El Negro de la Riba
Es un mascarón de proa, de eso no cabe duda: por la forma de la figura, inclinada hacia adelante, como sorbiendo los vientos, el pecho abombado, la pierna izquierda flexionada, el brazo -el único que tiene- echado ligeramente atrás, y por el lugar en que se halla, la calle de Andrea Dòria de la Barceloneta, junto a la plaza del mercado. Ningún cartel informa de quién es ni qué hace allí, pero uno tiene fuentes por la zona: Vicenç Forner, que es la Òstia en persona (con este nombre se conoce también al barrio). "Es el Negro de la Riba", contesta rápido Vicenç, y me cita en un taller de la calle de Pescadors, llamado Constructors de Fantasies. Esto promete.
David García y Óscar Pérez construyen fantasías en forma de gigantes, dragones y utillería teatral en general. Fueron ellos quienes en 2003, con motivo del 250º aniversario del barrio, colgaron allí al Negro. Se trata de una copia -"en fibra de vidrio, más resistente"- del mascarón que, desde 1934, forma parte de la colección del Museo Marítimo y que tiene tras de sí una larga y curiosa peripecia, recopilada por el historiador Francesc Carreras Candi. Resumida, es la siguiente.
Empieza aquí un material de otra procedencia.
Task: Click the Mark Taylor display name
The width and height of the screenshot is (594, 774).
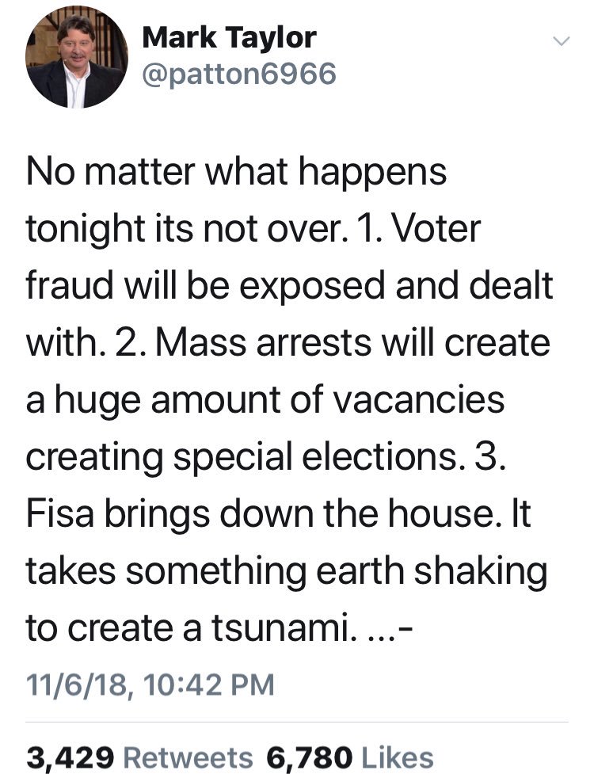Action: click(230, 36)
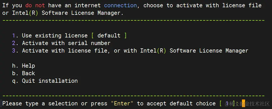The image size is (272, 109).
Task: Click the blue word connection
Action: point(120,5)
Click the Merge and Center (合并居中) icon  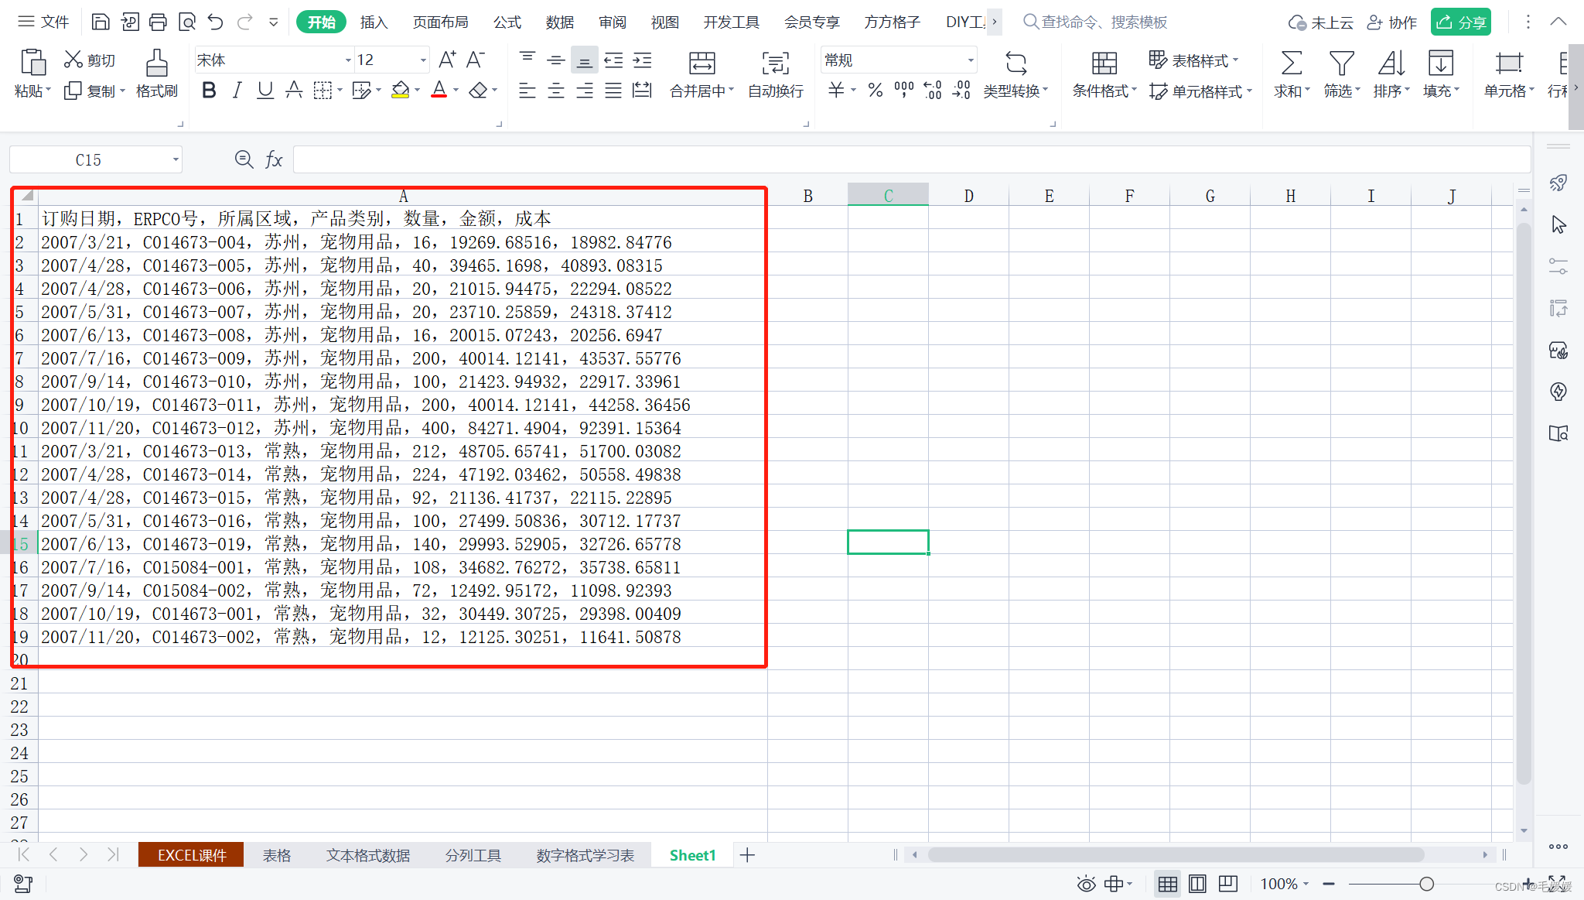click(x=702, y=63)
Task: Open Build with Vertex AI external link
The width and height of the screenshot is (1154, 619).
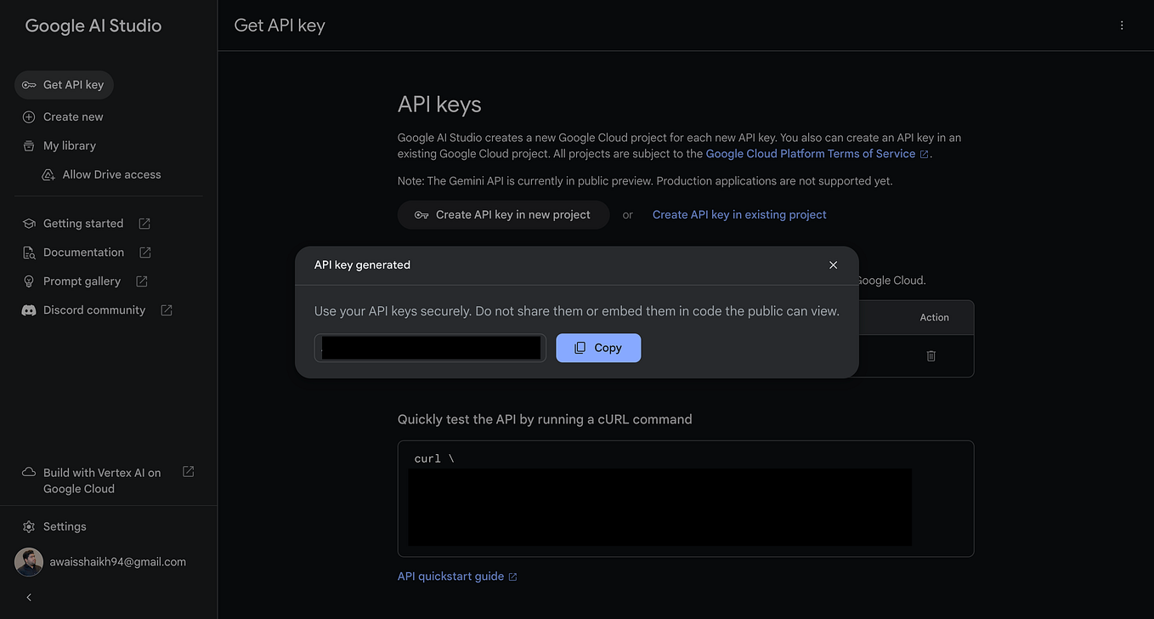Action: pyautogui.click(x=188, y=471)
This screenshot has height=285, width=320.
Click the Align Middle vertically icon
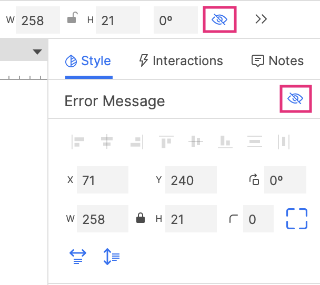[196, 141]
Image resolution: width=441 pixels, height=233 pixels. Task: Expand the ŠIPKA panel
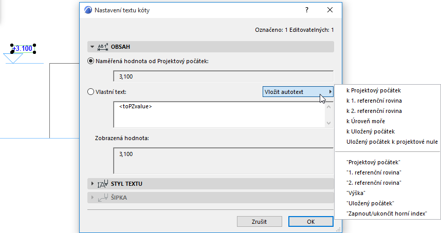pyautogui.click(x=92, y=198)
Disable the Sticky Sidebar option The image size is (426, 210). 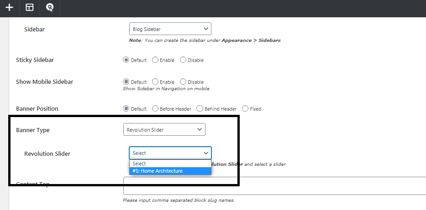183,60
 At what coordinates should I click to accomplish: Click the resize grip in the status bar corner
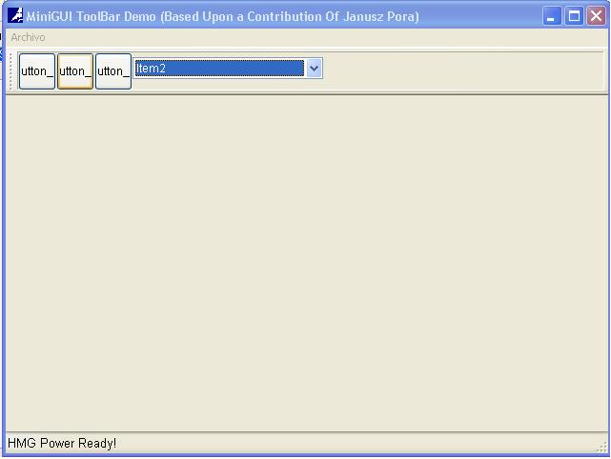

La figura procede del desguace de un bergantín que al parecer ardió en el puerto a mediados del siglo XIX. Entre 1860 y 1870 estuvo colocada en la fachada de una puda -figón: Permanyer aventura que el nombre de estos almacenes portuarios se debe al mal olor que desprendían- del Muelle de Levante, donde se hizo muy popular: funcionaba como el coco para los niños poco formales y fue citado por Pitarra en una parodia de la ópera La africana datada en 1866. La puda en cuestión perteneció al botero Francisco Bonjoch, quien la legó a sus herederos, los cuales siguieron exhibiendo al Negro en los sucesivos locales que regentaron -uno de ellos, en el paseo del Cementerio, hoy avenida de Icària-, hasta que en 1887 fue adquirido por un comerciante en vinos que lo instaló en su almacén de la calle de Castillejos. En 1900 un nuevo cambio de manos lo llevó a la industria de José Moragas, donde gozó del privilegio de una hornacina construida ad hoc, pero de allí emprendió un penoso exilio lejos del mar que lo condujo hasta el Carmel, donde Moragas se había hecho contruir a la sazón una torre en cuya fachada fue colocada la imagen sobre el epígrafe "El renombrado Negro de la Riba". ¡Pobre Negro, convertido en atracción de feria de tierra adentro!
El penúltimo episodio de la figura lo escribieron los sucesores de Moragas, los cuales lo cedieron al Museo Marítimo, donde fue restaurado en 1996, y el último, por ahora, los dos socios de Constructors de Fantasies con la copia instalada en la calle de Andrea Dòria, que en alguna ocasión, por Carnaval o por la fiesta mayor, ha desfilado por las calles de la Òstia.
Por cierto, el Negro no es negro, por más que su rostro chamuscado indujera a confundirlo durante años con un primo del bechuana de Banyoles. Es un indio americano, un iroqués, según el detallado estudio realizado por el Museo Marítimo. Se le reconoce por el peinado en cresta, las botas de piel de reno y el carcaj cruzado a la espalda. Otros elementos de la indumentaria denotan sin embargo cierta contaminación de la moda occidental: el blusón ancho, propio de los colonos, el cinturón de hebilla y la pequeña hacha al cinto, a la que muy poco le queda del orgullo del tomahawk. El informe del museo aventura que tal vez el mascarón procediera de un bergantín-goleta llamado Indio, construido por el armador José Vieta en Blanes, en 1849. Una bella hipótesis, sin duda. Pero la historia popular ha convertido ya para siempre al indio en negro y le ha encomendado la misión, políticamente poco correcta, de llevarse consigo a los niños desobedientes. Personalmente, le prefiero con mucho al hombre del saco.